*** Data shown ***

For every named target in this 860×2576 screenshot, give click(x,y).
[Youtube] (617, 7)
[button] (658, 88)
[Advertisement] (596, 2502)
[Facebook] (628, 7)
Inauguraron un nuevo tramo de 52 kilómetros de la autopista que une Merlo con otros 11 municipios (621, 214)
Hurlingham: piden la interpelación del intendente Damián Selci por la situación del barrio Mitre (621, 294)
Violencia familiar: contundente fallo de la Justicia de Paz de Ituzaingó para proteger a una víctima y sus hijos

*** End of Data shown ***

**Exercise**
Where the line containing "[Youtube] (617, 7)" appears in the records above, begin there and print every line through the last, exactly and with nothing else.

**Solution to this problem**
[Youtube] (617, 7)
[button] (658, 88)
[Advertisement] (596, 2502)
[Facebook] (628, 7)
Inauguraron un nuevo tramo de 52 kilómetros de la autopista que une Merlo con otros 11 municipios (621, 214)
Hurlingham: piden la interpelación del intendente Damián Selci por la situación del barrio Mitre (621, 294)
Violencia familiar: contundente fallo de la Justicia de Paz de Ituzaingó para proteger a una víctima y sus hijos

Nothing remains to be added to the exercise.